■ **SET PROBLEM A**
In the passage on the Chou dynasty, what were the three departments of the king's administration?

[Start PASSAGE PROVIDED]

Individual land ownership, it seems, was non-existent during the Yin empire and when overtaken by the Chou conquerors, things didn’t change much, but there were indications that plots were given to individuals at 20 years old and returned at 60 years old. The land was still the property of the king: “Under-the-heavens, there is no land that does not belong to the wang [king], in the whole world from one end to the other there are no people who are not the wang’s underlings”. There also emerged a privileged class of society during the Chou reign but still for this group land was controlled by the bureaucracy under the direction of the king and was not ‘owned’ personally.
Agricultural activity was regimented as ordered by the kings officials:
Numerous songs describe agriculture based on the use of large groups of peasants directed by officials who indicate where, when and what to sow. For example, land officials were instructed as follows: "our ruler summons us all ...orders you to lead the plowmen to sow grain. ..quickly take your instruments and begin to plow. ...Let ten thousand pairs go out. ..this will be enough." Elsewhere a similar scene is pictured: "A thousand pairs of people on the plain and on the mountain slope weed and plow the field." Of the harvest it is said: "There are large granaries everywhere. ...In them, millions of tan of grain. ..A thousand granaries must be prepared. ...Ten thousand grain baskets must be prepared." Finally, the wang gives his approval--the ultimate goal of labor: "All the fields are completely sown. ...The grain is truly good. ...The wang was not angry; he said, 'You peasants have labored gloriously.' " (Shafarevich, p. 169)
These peasant labourers were not only farmhands but also soldiers, if the need ever arose for an army, or as construction workers to build a place, for example. The need for military force was not just prompted by external threats but was equally concerned with the suppression of uprisings. Something that seems to be very much a socialist phenomenon.
The emerging privileged class, the aristocracy, could have land and people granted to them from the king - rather like a loan - and thereby officials, scholars, artisans and the like, could live off the loaned land and peasants who worked the land.
The king’s administration consisted of three departments: agriculture, war and public works. The heads of these departments were the most powerful officials in the land. Interestingly the department of agriculture was the ministry of ‘plenty’, a translation suggested in 1927, before Orwell had the idea - or maybe he stole the idea from this dynasty?
The ordering of marriage, holidays, litigation and work for the peasantry was all under the control of the department heads through their hierarchy of bureaucrats and supervisors. During the Chou epoch the state very much regulated marriage with rules about when to marry at what age:
"Men are ordered to marry by age thirty, girls, by age twenty. This means that the deadline for marriage both for men and for women cannot be extended." At a specific time in spring, the emperor announced the day for weddings. A special official called a mediator informed the peasants that the time for "the joining of youths and girls" had come. The French Sinologist Maspero believes that marriage in the true sense existed only for the aristocracy, for which it had the effect of sustaining the religious cult. Common folk did not establish clans and the family did not have a religious character. Marriage was denoted by different terms for the aristocracy and the peasantry; Maspero translates the former term as "marriage" and the latter as "union." (Shafarevich, p. 171-2)
The law at the start of the Chou period detailed three thousand offences, of which two hundred were punishable by death, three hundred by castration, five hundred by cutting off the heel, one thousand by cutting off the nose and one thousand by branding.

[End PASSAGE PROVIDED]
[Start EXERCISE DATA]

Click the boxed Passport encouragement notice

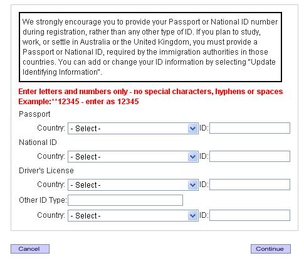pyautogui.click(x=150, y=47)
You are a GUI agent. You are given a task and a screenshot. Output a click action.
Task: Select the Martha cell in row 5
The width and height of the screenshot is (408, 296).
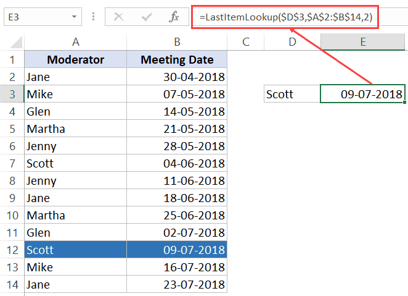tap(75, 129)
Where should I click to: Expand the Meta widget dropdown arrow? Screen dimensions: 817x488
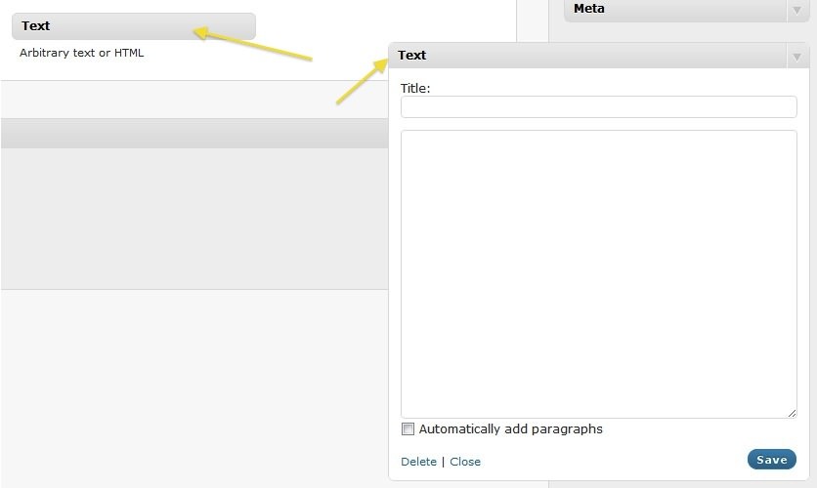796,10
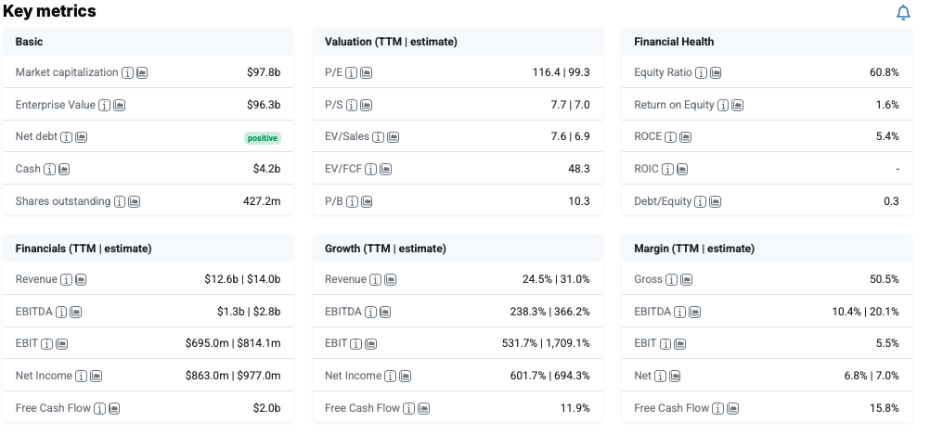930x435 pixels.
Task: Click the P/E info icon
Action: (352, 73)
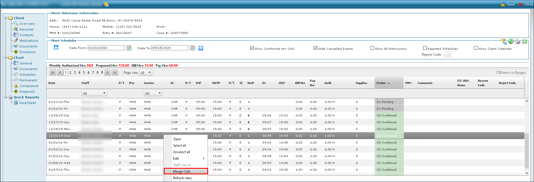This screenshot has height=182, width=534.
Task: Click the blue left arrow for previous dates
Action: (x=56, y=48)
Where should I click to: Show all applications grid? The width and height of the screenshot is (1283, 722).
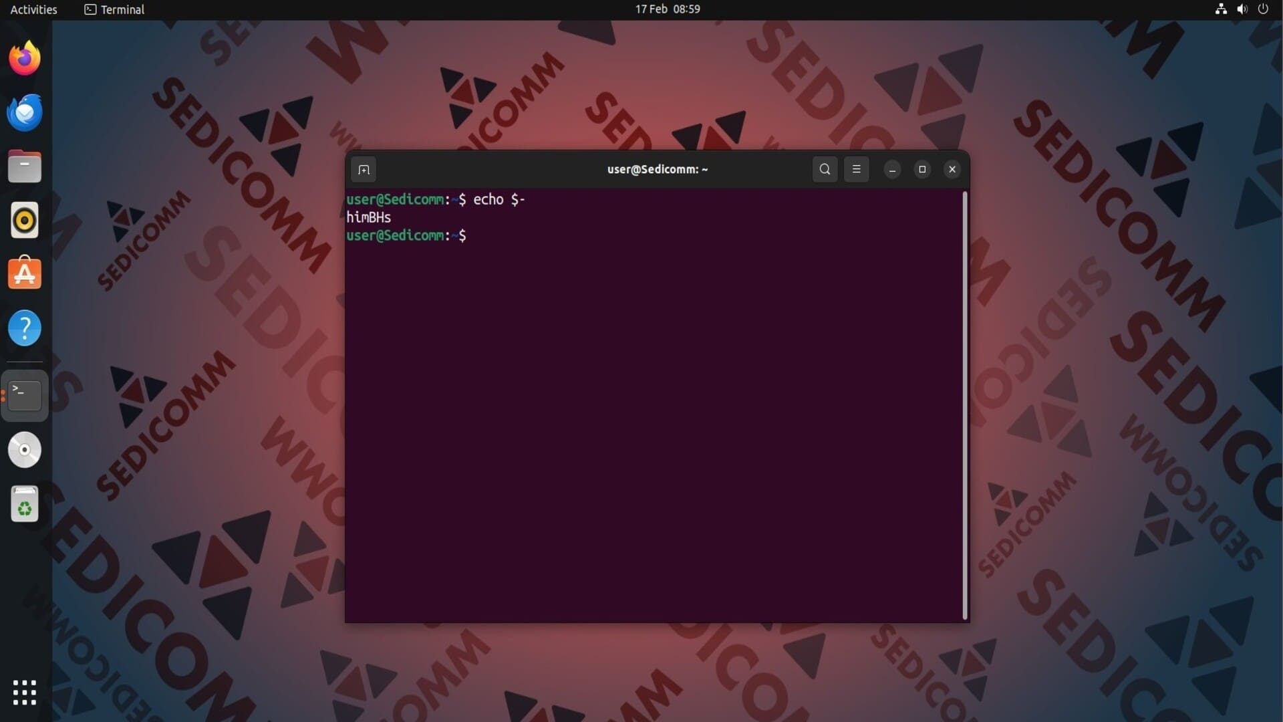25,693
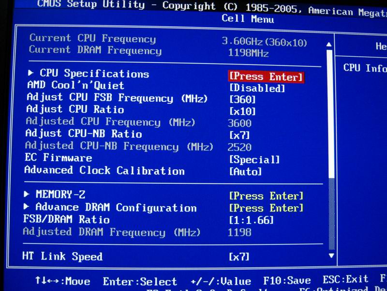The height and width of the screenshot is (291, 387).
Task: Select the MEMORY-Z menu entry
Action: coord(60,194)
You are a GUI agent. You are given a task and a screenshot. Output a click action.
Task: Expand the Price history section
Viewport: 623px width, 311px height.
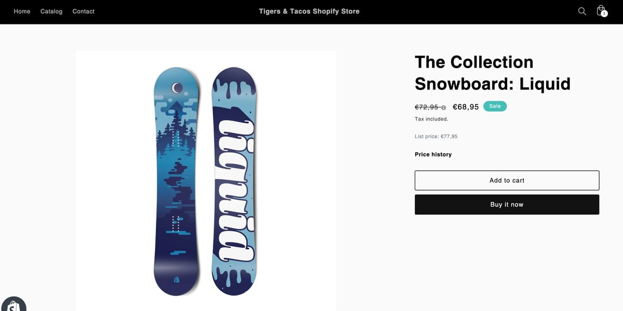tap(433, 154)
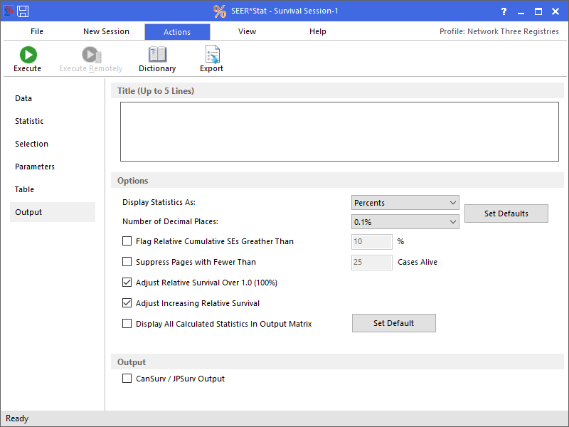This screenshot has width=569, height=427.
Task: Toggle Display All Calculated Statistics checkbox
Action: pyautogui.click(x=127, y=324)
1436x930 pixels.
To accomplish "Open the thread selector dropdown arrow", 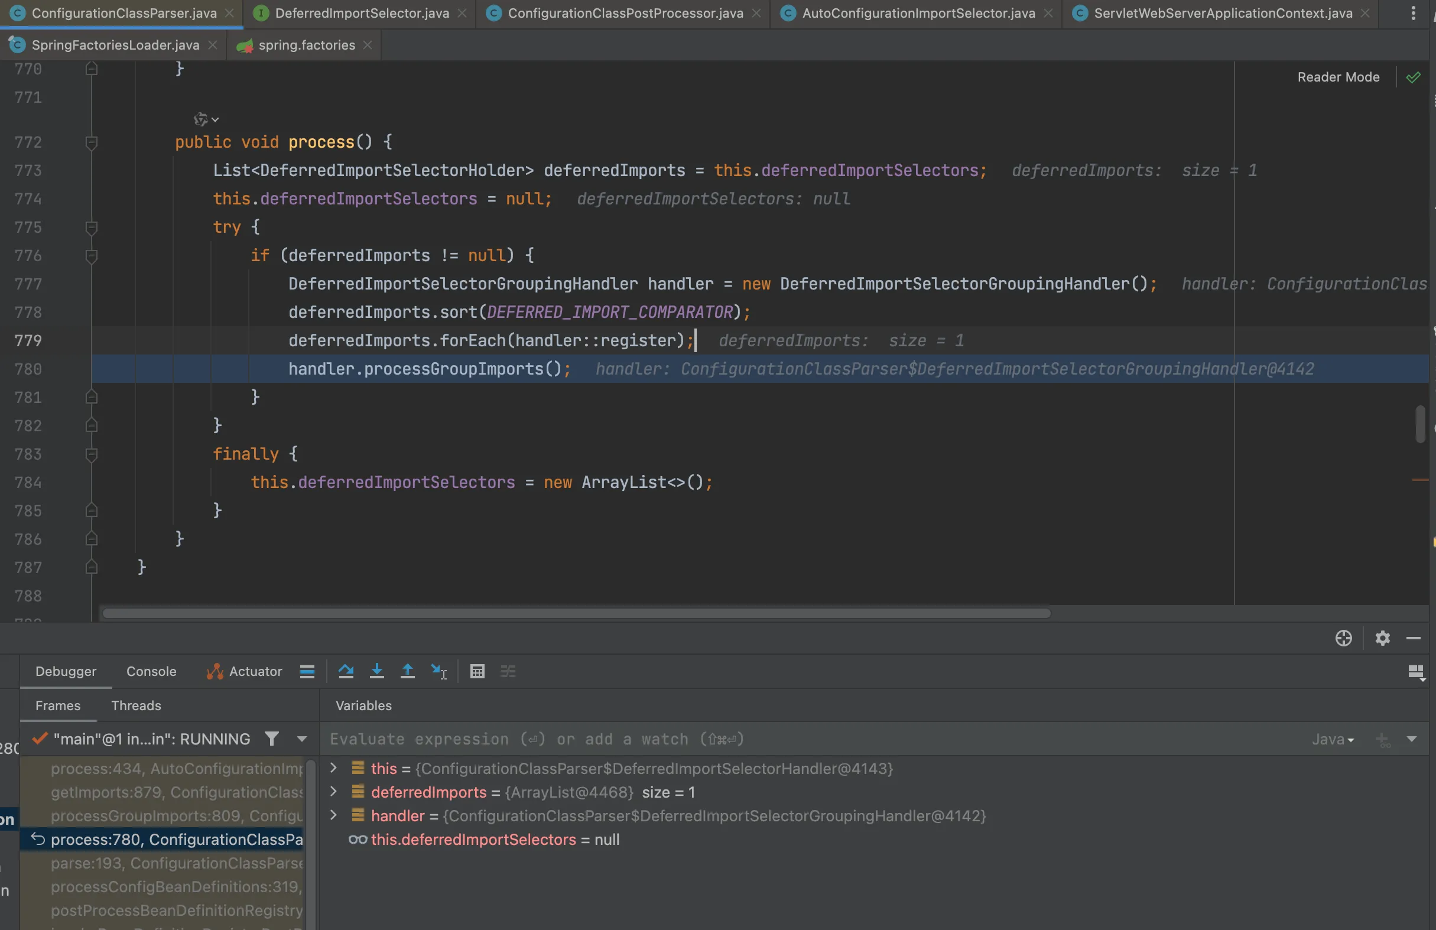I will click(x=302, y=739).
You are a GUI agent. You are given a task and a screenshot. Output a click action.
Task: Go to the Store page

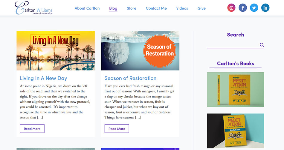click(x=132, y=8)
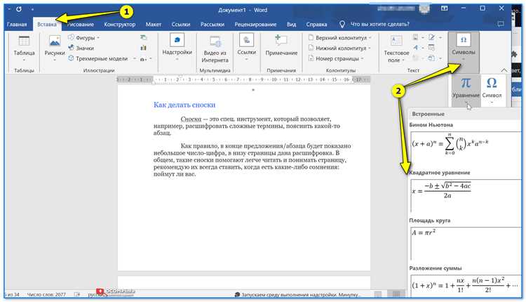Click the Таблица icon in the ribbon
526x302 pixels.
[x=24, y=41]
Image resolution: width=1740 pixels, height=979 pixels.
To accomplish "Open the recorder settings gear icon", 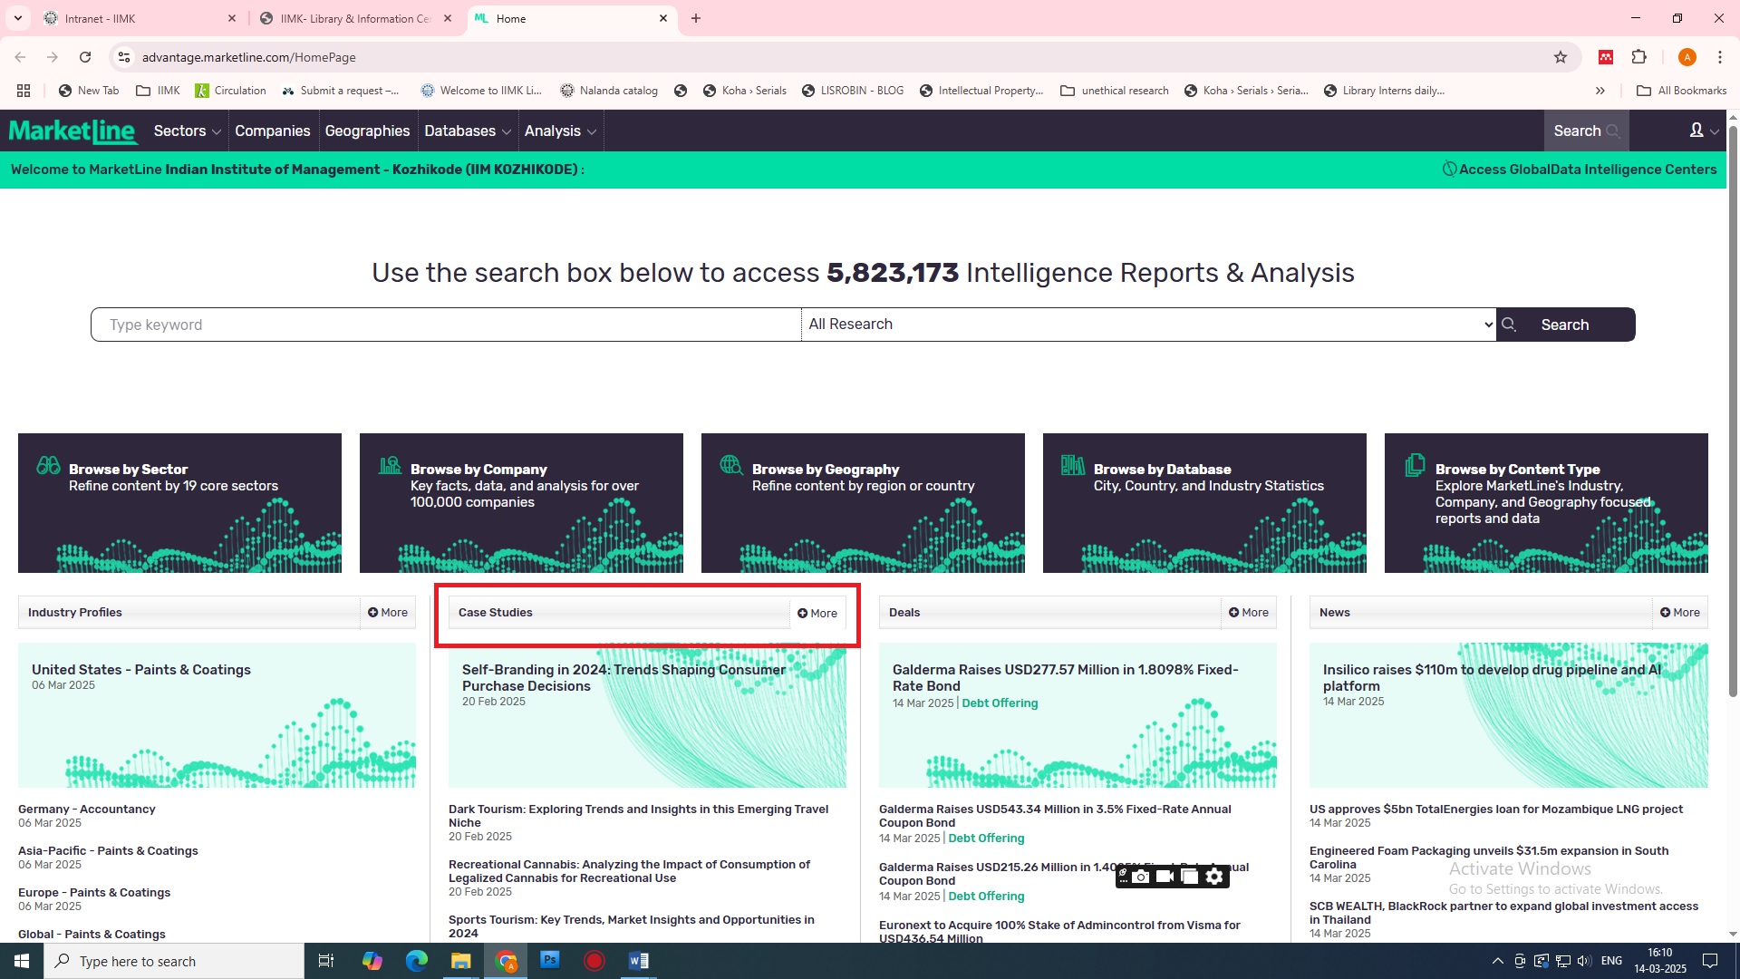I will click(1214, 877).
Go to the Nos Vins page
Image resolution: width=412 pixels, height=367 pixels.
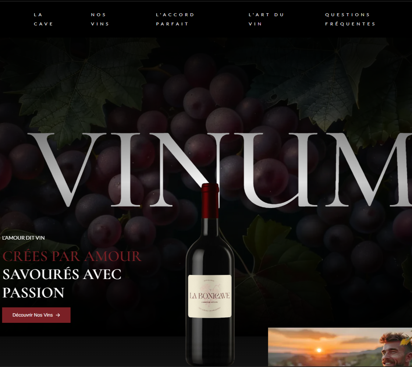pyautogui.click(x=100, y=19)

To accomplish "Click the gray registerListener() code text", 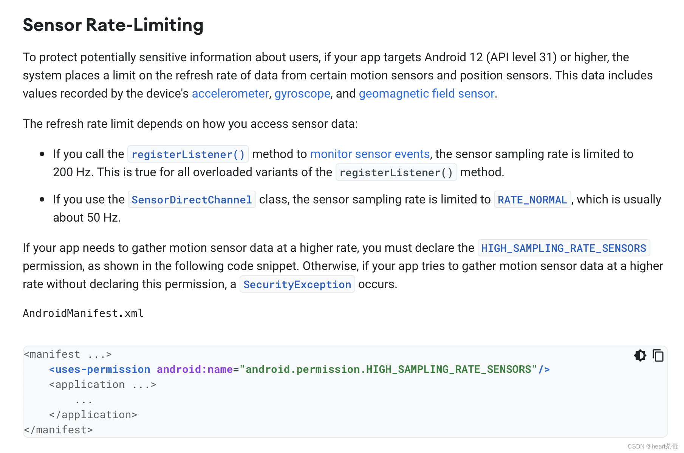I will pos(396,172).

[End EXERCISE DATA]

■ **SET PROBLEM B**
In the listing, write out everything from the line containing "Where should I click to: Expand" down to the line containing "Action: (x=56, y=48)", both included, with the text unchanged. Omit the pictures.

■ **FULL SOLUTION A**
Agriculture, war and public works.

■ **FULL SOLUTION B**
Where should I click to: Expand the Meta widget dropdown arrow? Screen dimensions: 817x488
796,10
930x435 pixels.
Task: Click the P/E info icon
Action: (352, 73)
This screenshot has height=182, width=534.
Task: Click the blue left arrow for previous dates
Action: (x=56, y=48)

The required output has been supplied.